(Item position entries)

######

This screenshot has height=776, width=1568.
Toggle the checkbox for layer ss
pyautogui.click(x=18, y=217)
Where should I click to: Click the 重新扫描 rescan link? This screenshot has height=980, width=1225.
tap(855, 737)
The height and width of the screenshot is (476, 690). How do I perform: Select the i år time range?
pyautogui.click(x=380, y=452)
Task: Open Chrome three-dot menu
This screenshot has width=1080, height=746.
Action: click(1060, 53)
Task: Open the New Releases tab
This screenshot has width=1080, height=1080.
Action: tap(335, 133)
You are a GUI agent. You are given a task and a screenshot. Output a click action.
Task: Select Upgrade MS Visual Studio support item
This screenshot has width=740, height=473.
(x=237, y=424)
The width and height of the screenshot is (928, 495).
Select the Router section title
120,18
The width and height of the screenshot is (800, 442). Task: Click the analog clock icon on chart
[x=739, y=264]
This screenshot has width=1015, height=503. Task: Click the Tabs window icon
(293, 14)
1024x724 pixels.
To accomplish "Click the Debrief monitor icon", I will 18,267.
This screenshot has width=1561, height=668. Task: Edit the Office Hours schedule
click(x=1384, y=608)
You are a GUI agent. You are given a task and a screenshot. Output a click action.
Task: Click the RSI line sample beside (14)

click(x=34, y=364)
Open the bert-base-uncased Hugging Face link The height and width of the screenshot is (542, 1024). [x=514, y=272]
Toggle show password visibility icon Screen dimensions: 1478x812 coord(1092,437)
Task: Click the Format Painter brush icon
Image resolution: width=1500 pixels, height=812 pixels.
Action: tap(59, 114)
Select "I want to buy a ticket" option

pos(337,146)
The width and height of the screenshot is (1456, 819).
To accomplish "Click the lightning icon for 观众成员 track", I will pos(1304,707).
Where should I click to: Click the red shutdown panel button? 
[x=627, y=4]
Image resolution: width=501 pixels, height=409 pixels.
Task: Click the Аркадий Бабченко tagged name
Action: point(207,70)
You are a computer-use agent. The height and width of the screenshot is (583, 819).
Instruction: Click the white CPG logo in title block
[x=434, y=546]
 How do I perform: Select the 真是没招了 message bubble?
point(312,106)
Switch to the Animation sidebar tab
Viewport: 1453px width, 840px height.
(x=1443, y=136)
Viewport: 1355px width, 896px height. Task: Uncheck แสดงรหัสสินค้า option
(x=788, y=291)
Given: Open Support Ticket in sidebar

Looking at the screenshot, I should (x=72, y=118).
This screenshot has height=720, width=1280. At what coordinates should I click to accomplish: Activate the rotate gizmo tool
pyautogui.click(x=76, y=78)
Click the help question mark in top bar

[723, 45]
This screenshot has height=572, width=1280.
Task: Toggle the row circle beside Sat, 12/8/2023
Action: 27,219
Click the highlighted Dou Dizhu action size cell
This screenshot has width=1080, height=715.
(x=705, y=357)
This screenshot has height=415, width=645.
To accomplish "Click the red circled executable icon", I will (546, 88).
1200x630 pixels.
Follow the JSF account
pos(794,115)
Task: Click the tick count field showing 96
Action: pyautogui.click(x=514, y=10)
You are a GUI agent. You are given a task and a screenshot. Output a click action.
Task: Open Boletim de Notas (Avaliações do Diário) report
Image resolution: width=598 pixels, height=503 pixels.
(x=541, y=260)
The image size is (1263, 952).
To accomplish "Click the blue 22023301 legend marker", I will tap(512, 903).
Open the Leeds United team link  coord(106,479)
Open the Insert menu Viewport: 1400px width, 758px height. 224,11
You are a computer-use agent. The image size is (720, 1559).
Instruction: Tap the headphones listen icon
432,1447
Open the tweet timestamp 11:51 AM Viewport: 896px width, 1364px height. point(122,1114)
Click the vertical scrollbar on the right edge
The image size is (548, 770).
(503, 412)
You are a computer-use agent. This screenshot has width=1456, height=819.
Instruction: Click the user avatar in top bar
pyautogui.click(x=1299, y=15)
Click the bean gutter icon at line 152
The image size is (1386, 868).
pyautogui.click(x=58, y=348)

######

• **Set task**: Please copy all of the material above word for word.

• **Task response**:
This screenshot has height=776, width=1568.
Toggle the checkbox for layer ss
pyautogui.click(x=18, y=217)
Where should I click to: Click the 重新扫描 rescan link? This screenshot has height=980, width=1225.
tap(855, 737)
The height and width of the screenshot is (476, 690). How do I perform: Select the i år time range?
pyautogui.click(x=380, y=452)
Task: Open Chrome three-dot menu
This screenshot has width=1080, height=746.
Action: click(1060, 53)
Task: Open the New Releases tab
This screenshot has width=1080, height=1080.
Action: tap(335, 133)
You are a GUI agent. You are given a task and a screenshot. Output a click action.
Task: Select Upgrade MS Visual Studio support item
This screenshot has width=740, height=473.
(x=237, y=424)
The width and height of the screenshot is (928, 495).
Select the Router section title
120,18
The width and height of the screenshot is (800, 442). Task: Click the analog clock icon on chart
[x=739, y=264]
This screenshot has width=1015, height=503. Task: Click the Tabs window icon
(293, 14)
1024x724 pixels.
To accomplish "Click the Debrief monitor icon", I will 18,267.
This screenshot has width=1561, height=668. Task: Edit the Office Hours schedule
click(x=1384, y=608)
You are a GUI agent. You are given a task and a screenshot. Output a click action.
Task: Click the RSI line sample beside (14)

click(x=34, y=364)
Open the bert-base-uncased Hugging Face link The height and width of the screenshot is (542, 1024). [x=514, y=272]
Toggle show password visibility icon Screen dimensions: 1478x812 coord(1092,437)
Task: Click the Format Painter brush icon
Image resolution: width=1500 pixels, height=812 pixels.
Action: tap(59, 114)
Select "I want to buy a ticket" option

pos(337,146)
The width and height of the screenshot is (1456, 819).
To accomplish "Click the lightning icon for 观众成员 track", I will pos(1304,707).
Where should I click to: Click the red shutdown panel button? 
[x=627, y=4]
Image resolution: width=501 pixels, height=409 pixels.
Task: Click the Аркадий Бабченко tagged name
Action: point(207,70)
You are a computer-use agent. The height and width of the screenshot is (583, 819).
Instruction: Click the white CPG logo in title block
[x=434, y=546]
 How do I perform: Select the 真是没招了 message bubble?
point(312,106)
Switch to the Animation sidebar tab
Viewport: 1453px width, 840px height.
(x=1443, y=136)
Viewport: 1355px width, 896px height. Task: Uncheck แสดงรหัสสินค้า option
(x=788, y=291)
Given: Open Support Ticket in sidebar

Looking at the screenshot, I should (x=72, y=118).
This screenshot has height=720, width=1280. At what coordinates should I click to accomplish: Activate the rotate gizmo tool
pyautogui.click(x=76, y=78)
Click the help question mark in top bar

[723, 45]
This screenshot has height=572, width=1280.
Task: Toggle the row circle beside Sat, 12/8/2023
Action: 27,219
Click the highlighted Dou Dizhu action size cell
This screenshot has width=1080, height=715.
(x=705, y=357)
This screenshot has height=415, width=645.
To accomplish "Click the red circled executable icon", I will (546, 88).
1200x630 pixels.
Follow the JSF account
pos(794,115)
Task: Click the tick count field showing 96
Action: pyautogui.click(x=514, y=10)
You are a GUI agent. You are given a task and a screenshot. Output a click action.
Task: Open Boletim de Notas (Avaliações do Diário) report
Image resolution: width=598 pixels, height=503 pixels.
(x=541, y=260)
The image size is (1263, 952).
To accomplish "Click the blue 22023301 legend marker", I will tap(512, 903).
Open the Leeds United team link  coord(106,479)
Open the Insert menu Viewport: 1400px width, 758px height. 224,11
You are a computer-use agent. The image size is (720, 1559).
Instruction: Tap the headphones listen icon
432,1447
Open the tweet timestamp 11:51 AM Viewport: 896px width, 1364px height. point(122,1114)
Click the vertical scrollbar on the right edge
The image size is (548, 770).
(503, 412)
You are a computer-use agent. This screenshot has width=1456, height=819.
Instruction: Click the user avatar in top bar
pyautogui.click(x=1299, y=15)
Click the bean gutter icon at line 152
The image size is (1386, 868).
pyautogui.click(x=58, y=348)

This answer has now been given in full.